Tag: catrss

OPML output in catrss

A few days ago, I released the first version of catrss, a tool used to concatenate RSS file(s) to standard output. Today, I added OPML output to this tool. Here it is in version 0.2 (.tar.gz file, 16ko).

OPML is a file format first used in a commercial application. Now it’s widely used for the exchange of links between news aggregators. Because of that, I had to implement it in catrss: it’s a potential format for the output of catrss.

But I’m not happy with this format. It’s nice, it does its job, it’s already available, … ok. Other people already complained about this format (see here e.g.). Beside the fact it’s not standardized (it’s difficult to exactly know what software will correctly parse what you put in your outline tags), I dislike the fact that the official specifications include tags that describe what I consider as the look, feel and behaviour of the content (expansionState, vertScrollState and the window*) and not the content itself. Of course, I’ve read that they are optional. Nevertheless, I don’t think it’s a good design decision to handle things like this and mix look/behaviour and content (not in this case).

I’m sorry for people not in computer science but this is — again — another entry about programming and I understand the title and content are a bit strange for them.

catrss 0.1

One day, one has to sit at his/her table and try to really understand how to deal with XML. Since I think I can only learn with a project in mind, I took Alexandre Dulaunoy’s mergerss suggestion and tried to develop my own catrss.

As the name implies, catrss is one of the many descendants of the cat command. Catrss is used to concatenate RSS file(s) to standard output. In its most simple form, you simply have to give it some RSS files to parse and it will concatenate them for you ; the command is:

./catrss rssfile1.xml rssfile2.xml ...

If you want to see all the parameters you can set, just type “./catrss –help”. You’ll probably prefer to set your own title, link and description parameters since they are the only mandatory elements. One important point to keep in mind is that, by default, catrss only take the 10 most recent items (blog entries, e.g.) from all the files. You can change this value with the “-n” option.
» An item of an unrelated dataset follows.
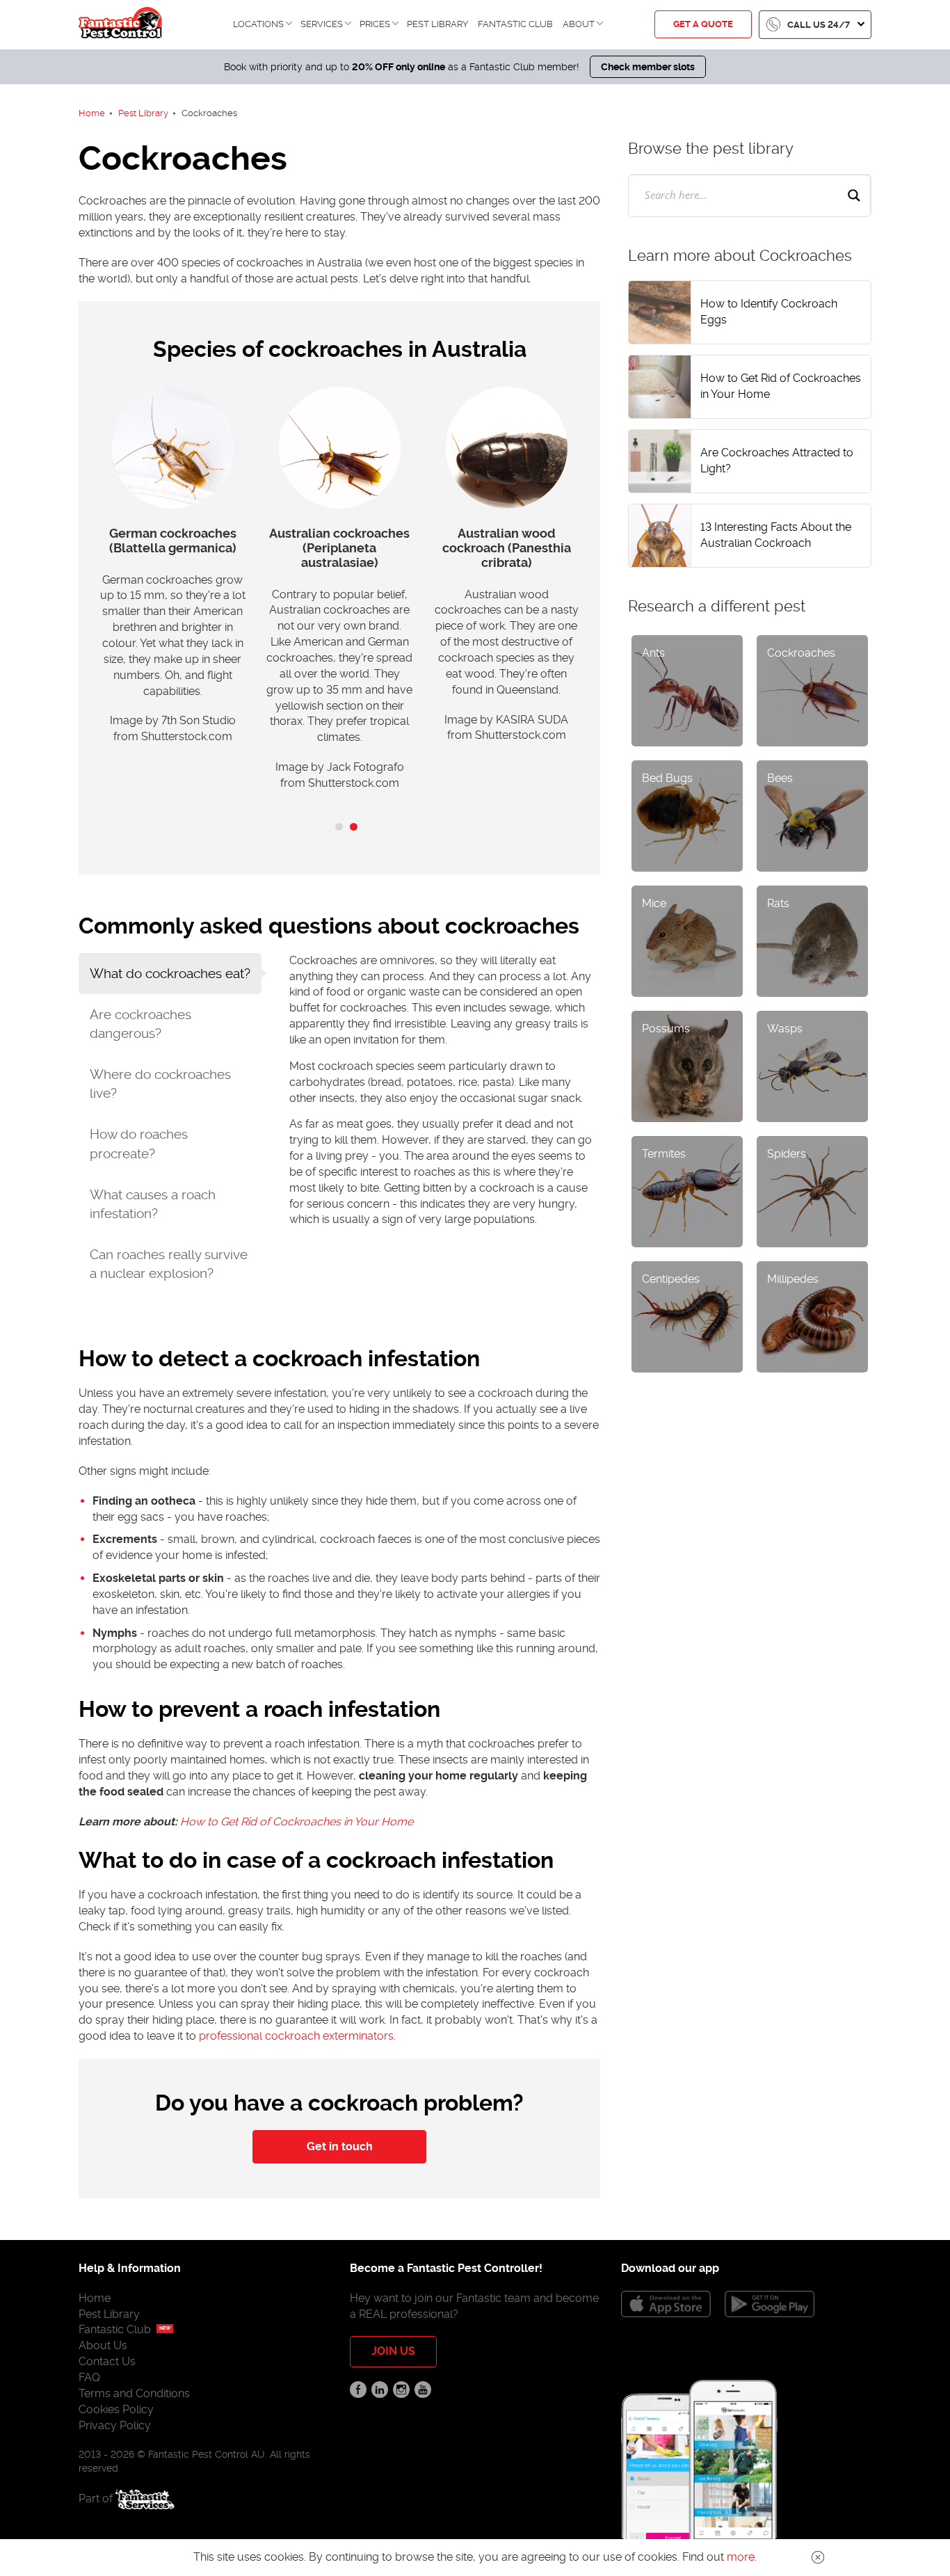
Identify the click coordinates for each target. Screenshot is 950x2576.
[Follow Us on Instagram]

For the moment, catrss is only available here (.tar.gz file, 16ko). The file contains the catrss program, its source code and two example of RSS files. Code is licensed under the GNU GPL. You need only Python 2.5 in order to run catrss (it’s probably already installed on any GNU/Linux computer).
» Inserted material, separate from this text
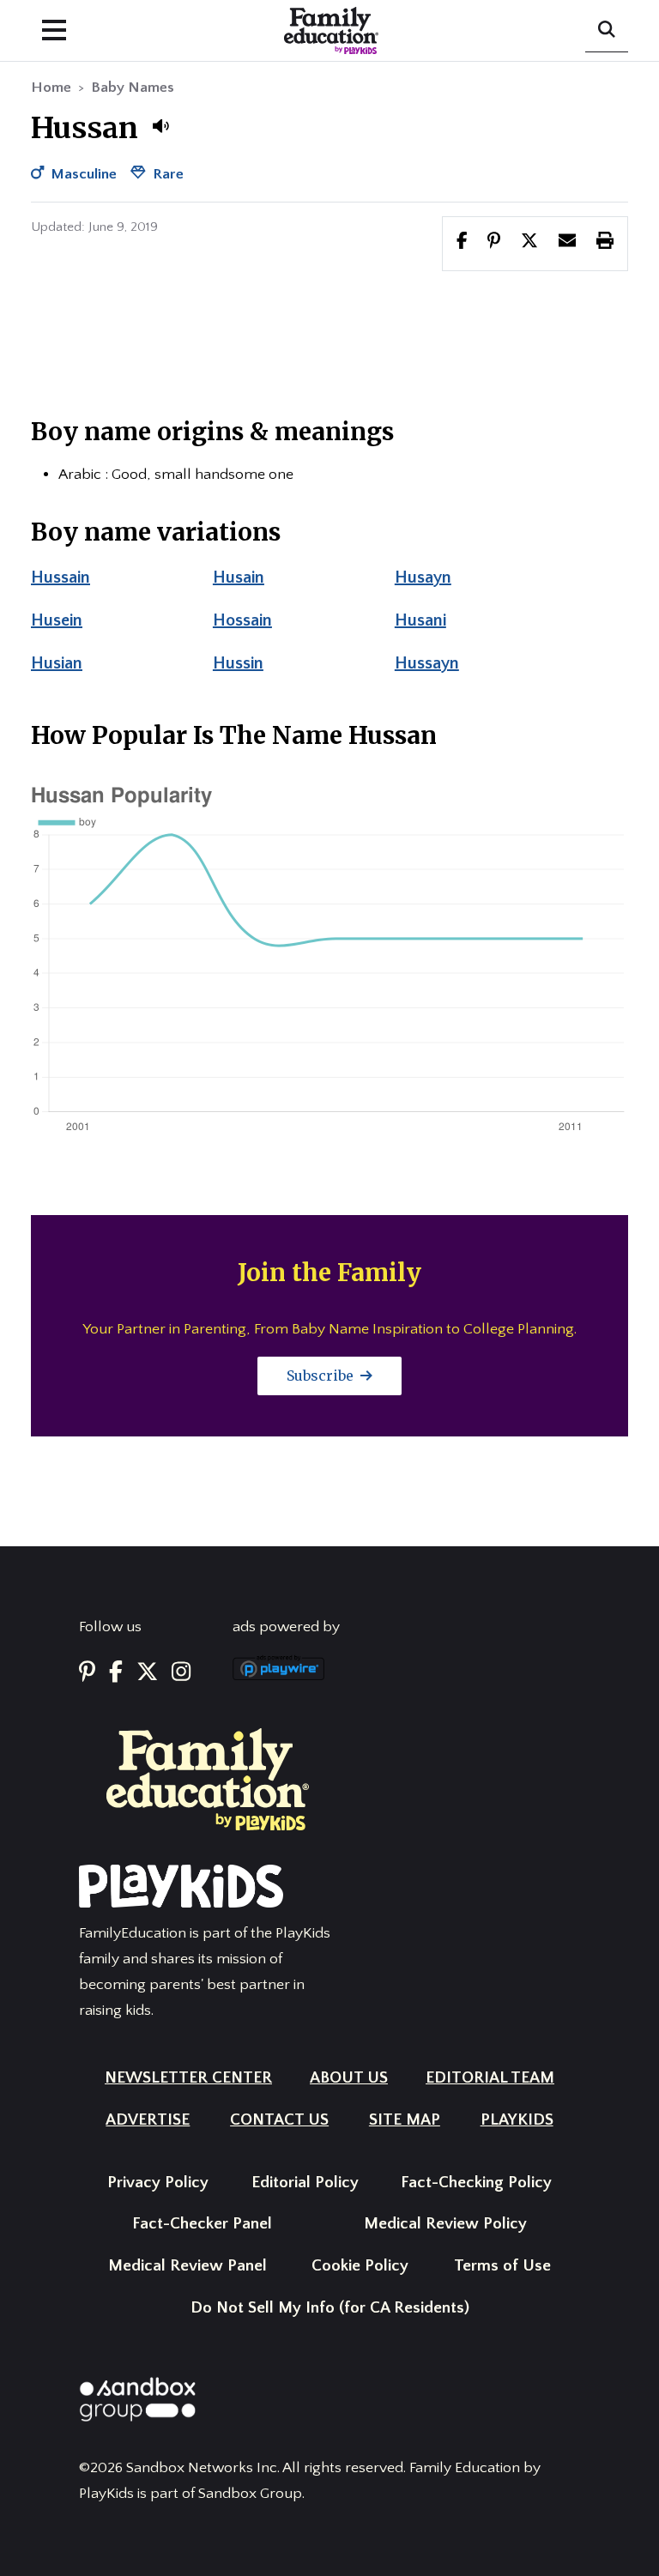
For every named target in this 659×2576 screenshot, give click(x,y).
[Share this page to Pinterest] (493, 242)
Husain (238, 577)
Currently, it only works with RSS 2.0 files and it’s very picky with dates (for example, it’s not working with this blog RSS stream — what a shame!). But all this could be improved for version 0.2. Suggestions, bug reports and patches are welcome.
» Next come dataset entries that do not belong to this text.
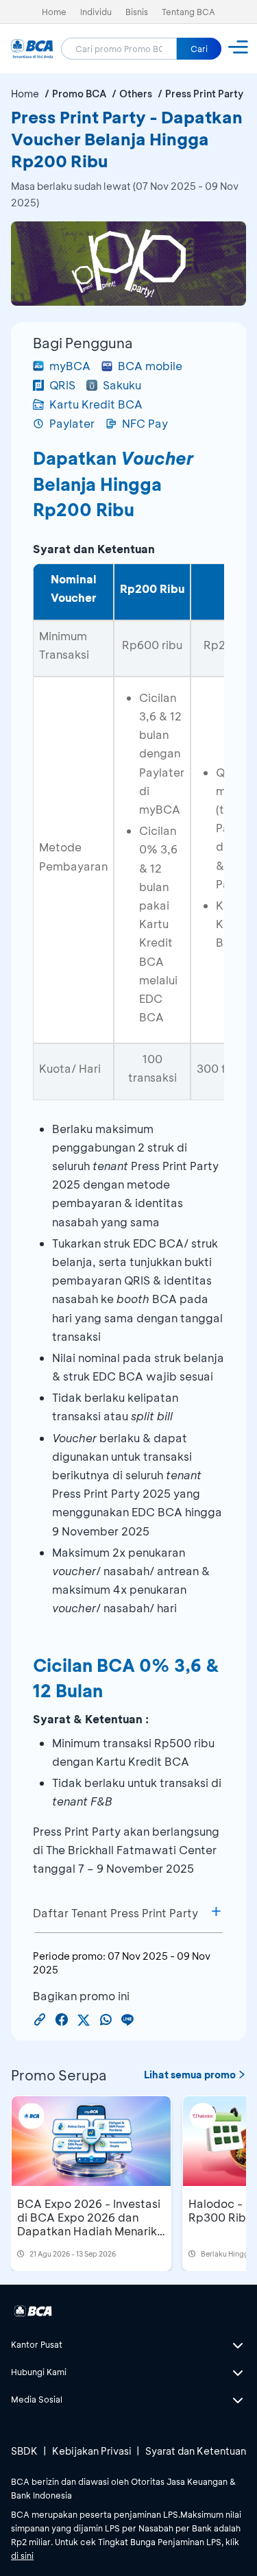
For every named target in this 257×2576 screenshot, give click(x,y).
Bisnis (136, 11)
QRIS (62, 385)
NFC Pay (145, 423)
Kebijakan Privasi (92, 2450)
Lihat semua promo (190, 2074)
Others (135, 93)
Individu (96, 11)
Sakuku (122, 385)
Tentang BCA (188, 11)
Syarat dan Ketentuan (195, 2450)
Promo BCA (79, 93)
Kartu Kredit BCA (96, 404)
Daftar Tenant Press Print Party (115, 1913)
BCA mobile (150, 366)
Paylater (72, 423)
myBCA (69, 366)
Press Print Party (204, 93)
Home (54, 11)
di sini (22, 2555)
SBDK (24, 2450)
Finally, dealing with XML and Python is very easy. ElementTree documentation is quite good. And, except for other Unix-minded tools, there is plenty of other cool stuff one can do with XML: parse answers from the Yahoo API, deal with XML-RPC and other web services, …

Of course, it’s when you are struggling to feed XML into your program that you realize other people already developed what you are just doing: I’ve found at least 5 RSS parsers/generators [1, 2, 3, 4, 5] and 3 tutorials [1, 2, 3]. But I’m proud to say I didn’t used any of these references for catrss.